» **What is asked**: Copy the stretch of the listing from the line containing "The height and width of the screenshot is (277, 461)." through the line containing "[x=130, y=247]", both included, without any change.
───
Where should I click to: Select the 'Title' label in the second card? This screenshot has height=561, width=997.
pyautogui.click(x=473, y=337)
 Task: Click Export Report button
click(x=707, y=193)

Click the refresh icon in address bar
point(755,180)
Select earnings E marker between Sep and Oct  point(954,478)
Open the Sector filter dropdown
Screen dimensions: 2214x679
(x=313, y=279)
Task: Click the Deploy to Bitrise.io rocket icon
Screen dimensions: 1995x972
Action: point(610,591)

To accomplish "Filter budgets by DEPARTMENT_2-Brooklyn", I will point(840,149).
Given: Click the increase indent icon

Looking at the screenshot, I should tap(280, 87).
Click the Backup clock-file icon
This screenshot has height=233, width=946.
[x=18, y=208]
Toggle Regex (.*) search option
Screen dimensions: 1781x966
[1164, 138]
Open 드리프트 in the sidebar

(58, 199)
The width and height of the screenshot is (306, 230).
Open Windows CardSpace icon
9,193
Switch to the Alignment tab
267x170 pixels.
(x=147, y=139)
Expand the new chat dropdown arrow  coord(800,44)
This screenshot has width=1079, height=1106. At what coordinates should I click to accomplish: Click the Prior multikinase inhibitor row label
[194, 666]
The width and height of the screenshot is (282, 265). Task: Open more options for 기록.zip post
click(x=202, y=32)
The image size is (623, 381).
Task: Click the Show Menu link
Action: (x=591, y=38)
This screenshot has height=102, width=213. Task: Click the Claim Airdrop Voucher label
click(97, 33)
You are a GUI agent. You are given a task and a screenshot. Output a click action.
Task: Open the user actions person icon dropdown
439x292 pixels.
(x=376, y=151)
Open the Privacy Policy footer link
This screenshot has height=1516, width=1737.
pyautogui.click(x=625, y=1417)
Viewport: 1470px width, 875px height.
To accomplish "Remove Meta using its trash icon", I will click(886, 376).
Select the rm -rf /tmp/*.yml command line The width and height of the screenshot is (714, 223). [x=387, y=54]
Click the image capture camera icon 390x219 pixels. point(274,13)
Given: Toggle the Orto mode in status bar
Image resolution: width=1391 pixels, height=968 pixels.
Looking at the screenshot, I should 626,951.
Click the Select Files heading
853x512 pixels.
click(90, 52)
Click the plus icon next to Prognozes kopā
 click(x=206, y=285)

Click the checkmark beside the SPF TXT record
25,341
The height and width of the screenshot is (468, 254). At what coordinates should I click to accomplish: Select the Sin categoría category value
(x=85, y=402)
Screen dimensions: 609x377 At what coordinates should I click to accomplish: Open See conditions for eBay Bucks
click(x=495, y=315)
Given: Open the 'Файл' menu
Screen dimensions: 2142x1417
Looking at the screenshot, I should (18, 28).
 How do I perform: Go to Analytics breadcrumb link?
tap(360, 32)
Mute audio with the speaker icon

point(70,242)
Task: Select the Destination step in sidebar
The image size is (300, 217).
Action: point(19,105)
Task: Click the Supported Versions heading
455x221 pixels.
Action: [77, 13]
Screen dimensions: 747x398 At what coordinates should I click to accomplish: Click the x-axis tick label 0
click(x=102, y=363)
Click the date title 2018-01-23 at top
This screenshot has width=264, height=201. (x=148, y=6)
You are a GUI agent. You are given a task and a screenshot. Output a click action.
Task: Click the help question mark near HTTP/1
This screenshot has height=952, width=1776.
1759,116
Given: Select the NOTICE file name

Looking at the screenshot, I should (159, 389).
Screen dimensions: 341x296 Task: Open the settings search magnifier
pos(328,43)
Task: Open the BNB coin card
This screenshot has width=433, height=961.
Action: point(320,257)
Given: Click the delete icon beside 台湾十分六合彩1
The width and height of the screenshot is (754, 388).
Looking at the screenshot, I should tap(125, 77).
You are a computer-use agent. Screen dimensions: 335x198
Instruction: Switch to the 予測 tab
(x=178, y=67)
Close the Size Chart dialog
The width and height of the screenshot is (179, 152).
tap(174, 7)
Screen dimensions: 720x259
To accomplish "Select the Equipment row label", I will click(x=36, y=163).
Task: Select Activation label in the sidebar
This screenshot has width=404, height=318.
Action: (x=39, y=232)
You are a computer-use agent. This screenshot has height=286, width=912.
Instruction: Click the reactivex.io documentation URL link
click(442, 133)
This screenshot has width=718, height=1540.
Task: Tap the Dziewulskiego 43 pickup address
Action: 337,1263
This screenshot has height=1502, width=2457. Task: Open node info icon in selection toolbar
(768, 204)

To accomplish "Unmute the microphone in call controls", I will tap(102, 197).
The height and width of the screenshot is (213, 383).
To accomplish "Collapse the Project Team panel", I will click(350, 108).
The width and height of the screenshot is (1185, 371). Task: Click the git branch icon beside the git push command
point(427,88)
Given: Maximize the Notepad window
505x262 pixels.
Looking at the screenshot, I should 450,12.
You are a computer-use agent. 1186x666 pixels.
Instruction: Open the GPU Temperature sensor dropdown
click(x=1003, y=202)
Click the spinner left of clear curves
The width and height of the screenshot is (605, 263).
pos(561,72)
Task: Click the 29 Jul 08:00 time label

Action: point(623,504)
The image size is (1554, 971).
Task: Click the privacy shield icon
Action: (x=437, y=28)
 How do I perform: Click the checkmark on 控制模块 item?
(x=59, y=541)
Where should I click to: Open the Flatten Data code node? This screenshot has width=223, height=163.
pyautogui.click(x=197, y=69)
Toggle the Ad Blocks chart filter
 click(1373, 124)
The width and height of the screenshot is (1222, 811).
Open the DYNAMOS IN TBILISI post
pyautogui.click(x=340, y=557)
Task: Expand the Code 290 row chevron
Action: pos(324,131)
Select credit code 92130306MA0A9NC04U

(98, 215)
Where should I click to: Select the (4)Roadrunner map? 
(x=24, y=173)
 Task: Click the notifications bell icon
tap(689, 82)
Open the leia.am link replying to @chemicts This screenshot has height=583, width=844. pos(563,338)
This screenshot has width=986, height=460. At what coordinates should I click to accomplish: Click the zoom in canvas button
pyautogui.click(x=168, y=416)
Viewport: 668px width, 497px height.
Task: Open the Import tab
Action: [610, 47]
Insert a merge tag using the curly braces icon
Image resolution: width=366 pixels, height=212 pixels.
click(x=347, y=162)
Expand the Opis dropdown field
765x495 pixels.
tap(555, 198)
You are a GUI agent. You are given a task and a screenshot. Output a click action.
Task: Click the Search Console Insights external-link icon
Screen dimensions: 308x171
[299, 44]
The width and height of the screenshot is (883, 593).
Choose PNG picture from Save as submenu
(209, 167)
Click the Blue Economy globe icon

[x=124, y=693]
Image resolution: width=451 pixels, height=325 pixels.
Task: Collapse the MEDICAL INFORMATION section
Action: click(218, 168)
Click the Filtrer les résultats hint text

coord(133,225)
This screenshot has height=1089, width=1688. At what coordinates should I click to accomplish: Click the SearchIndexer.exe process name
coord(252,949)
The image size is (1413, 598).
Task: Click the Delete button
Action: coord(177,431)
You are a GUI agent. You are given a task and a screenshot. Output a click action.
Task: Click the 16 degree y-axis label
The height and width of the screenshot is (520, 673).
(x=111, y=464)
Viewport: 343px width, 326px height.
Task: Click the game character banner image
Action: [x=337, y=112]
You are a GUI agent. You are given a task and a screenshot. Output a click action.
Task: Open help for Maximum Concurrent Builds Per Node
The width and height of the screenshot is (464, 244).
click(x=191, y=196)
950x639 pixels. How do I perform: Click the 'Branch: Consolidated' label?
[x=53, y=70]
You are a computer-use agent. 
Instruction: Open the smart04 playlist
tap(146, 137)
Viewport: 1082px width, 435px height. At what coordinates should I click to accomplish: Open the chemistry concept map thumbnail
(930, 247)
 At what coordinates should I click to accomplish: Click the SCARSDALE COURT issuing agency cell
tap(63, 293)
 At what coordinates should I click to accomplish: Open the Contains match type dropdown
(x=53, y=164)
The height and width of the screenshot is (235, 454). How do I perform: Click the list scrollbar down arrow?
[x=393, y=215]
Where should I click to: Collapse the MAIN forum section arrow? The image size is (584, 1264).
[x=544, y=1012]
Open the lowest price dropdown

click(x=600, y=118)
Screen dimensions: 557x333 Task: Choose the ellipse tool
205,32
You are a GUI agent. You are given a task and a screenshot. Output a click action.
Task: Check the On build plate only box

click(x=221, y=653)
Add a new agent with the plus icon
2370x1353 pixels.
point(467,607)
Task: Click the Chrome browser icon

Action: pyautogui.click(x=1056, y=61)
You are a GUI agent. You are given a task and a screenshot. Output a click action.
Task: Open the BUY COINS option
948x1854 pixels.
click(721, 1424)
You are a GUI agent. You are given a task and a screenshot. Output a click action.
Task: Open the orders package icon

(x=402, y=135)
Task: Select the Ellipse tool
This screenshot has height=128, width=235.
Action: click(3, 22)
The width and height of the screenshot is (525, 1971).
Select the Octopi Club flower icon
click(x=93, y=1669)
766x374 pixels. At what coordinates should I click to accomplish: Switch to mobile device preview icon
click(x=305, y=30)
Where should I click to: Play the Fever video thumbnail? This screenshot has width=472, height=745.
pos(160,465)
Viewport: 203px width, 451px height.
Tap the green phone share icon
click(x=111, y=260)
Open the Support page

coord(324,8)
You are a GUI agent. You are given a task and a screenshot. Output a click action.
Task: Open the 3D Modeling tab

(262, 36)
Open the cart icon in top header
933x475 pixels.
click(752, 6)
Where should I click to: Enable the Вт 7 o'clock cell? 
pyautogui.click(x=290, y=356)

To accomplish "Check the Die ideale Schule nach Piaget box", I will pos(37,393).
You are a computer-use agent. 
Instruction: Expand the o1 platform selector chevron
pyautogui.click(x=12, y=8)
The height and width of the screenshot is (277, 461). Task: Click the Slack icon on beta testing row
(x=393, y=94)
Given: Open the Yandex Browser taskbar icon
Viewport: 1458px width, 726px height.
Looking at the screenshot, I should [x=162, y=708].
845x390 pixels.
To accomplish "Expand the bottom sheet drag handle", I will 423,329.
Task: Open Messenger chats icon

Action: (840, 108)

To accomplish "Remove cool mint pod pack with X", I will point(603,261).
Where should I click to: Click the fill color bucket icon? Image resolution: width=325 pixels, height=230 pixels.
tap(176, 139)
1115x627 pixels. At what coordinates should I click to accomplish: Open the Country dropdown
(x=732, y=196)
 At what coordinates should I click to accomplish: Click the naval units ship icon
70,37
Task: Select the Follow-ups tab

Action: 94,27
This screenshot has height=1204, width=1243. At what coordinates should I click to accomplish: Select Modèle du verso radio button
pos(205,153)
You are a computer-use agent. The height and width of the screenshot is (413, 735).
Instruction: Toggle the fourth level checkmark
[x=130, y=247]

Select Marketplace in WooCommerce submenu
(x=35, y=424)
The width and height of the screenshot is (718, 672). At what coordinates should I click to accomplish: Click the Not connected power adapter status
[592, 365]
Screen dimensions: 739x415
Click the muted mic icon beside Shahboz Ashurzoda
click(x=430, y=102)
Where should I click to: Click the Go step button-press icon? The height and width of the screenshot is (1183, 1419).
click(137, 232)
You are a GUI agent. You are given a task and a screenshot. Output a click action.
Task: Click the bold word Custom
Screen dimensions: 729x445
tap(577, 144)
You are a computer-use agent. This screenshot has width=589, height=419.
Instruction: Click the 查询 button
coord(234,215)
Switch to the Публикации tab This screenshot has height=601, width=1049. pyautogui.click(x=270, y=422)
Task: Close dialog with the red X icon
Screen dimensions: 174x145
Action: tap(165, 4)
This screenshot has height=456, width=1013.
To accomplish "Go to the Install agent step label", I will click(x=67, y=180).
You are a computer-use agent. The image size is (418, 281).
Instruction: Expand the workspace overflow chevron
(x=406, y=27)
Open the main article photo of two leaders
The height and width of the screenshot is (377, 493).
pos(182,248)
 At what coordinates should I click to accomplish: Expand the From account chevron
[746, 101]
───
» **Output**:
The height and width of the screenshot is (277, 461). Task: Click the Slack icon on beta testing row
(x=393, y=94)
Given: Open the Yandex Browser taskbar icon
Viewport: 1458px width, 726px height.
Looking at the screenshot, I should [x=162, y=708].
845x390 pixels.
To accomplish "Expand the bottom sheet drag handle", I will 423,329.
Task: Open Messenger chats icon

Action: (840, 108)

To accomplish "Remove cool mint pod pack with X", I will point(603,261).
Where should I click to: Click the fill color bucket icon? Image resolution: width=325 pixels, height=230 pixels.
tap(176, 139)
1115x627 pixels. At what coordinates should I click to accomplish: Open the Country dropdown
(x=732, y=196)
 At what coordinates should I click to accomplish: Click the naval units ship icon
70,37
Task: Select the Follow-ups tab

Action: 94,27
This screenshot has height=1204, width=1243. At what coordinates should I click to accomplish: Select Modèle du verso radio button
pos(205,153)
You are a computer-use agent. The height and width of the screenshot is (413, 735).
Instruction: Toggle the fourth level checkmark
[x=130, y=247]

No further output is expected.